## Task goal
All lines from the one containing "Screen dimensions: 1372x892" down to the final line of the entries below: return them exactly.

## Material for this exercise
━━━━━━━━━━━━━━━━━━━━━━━━━━━━━━
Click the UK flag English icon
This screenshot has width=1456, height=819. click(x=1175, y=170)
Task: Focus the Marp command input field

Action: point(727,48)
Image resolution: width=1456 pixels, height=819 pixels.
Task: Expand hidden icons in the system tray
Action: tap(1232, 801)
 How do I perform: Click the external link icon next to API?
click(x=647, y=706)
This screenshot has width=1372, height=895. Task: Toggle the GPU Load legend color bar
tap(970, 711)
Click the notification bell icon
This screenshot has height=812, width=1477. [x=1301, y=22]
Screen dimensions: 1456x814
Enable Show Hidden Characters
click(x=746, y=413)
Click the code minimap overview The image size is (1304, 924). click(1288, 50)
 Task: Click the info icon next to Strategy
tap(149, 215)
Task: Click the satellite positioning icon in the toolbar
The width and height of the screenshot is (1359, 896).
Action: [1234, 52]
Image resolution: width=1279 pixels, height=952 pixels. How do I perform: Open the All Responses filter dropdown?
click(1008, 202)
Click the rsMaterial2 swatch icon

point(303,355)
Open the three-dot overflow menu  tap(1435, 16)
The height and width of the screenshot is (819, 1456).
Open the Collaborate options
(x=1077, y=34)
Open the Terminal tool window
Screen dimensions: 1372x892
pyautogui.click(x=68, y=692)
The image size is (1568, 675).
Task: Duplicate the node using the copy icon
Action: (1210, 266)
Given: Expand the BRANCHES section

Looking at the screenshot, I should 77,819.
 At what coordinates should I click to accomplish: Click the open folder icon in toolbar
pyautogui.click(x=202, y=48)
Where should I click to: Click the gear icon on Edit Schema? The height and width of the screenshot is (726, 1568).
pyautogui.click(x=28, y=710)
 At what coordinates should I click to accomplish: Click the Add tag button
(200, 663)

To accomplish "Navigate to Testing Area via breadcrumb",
━━━━━━━━━━━━━━━━━━━━━━━━━━━━━━
## Written response
Screen dimensions: 1372x892
pyautogui.click(x=68, y=692)
The image size is (1568, 675).
Task: Duplicate the node using the copy icon
Action: (1210, 266)
Given: Expand the BRANCHES section

Looking at the screenshot, I should 77,819.
 At what coordinates should I click to accomplish: Click the open folder icon in toolbar
pyautogui.click(x=202, y=48)
Where should I click to: Click the gear icon on Edit Schema? The height and width of the screenshot is (726, 1568).
pyautogui.click(x=28, y=710)
 At what coordinates should I click to accomplish: Click the Add tag button
(200, 663)

To accomplish "Navigate to Testing Area via breadcrumb",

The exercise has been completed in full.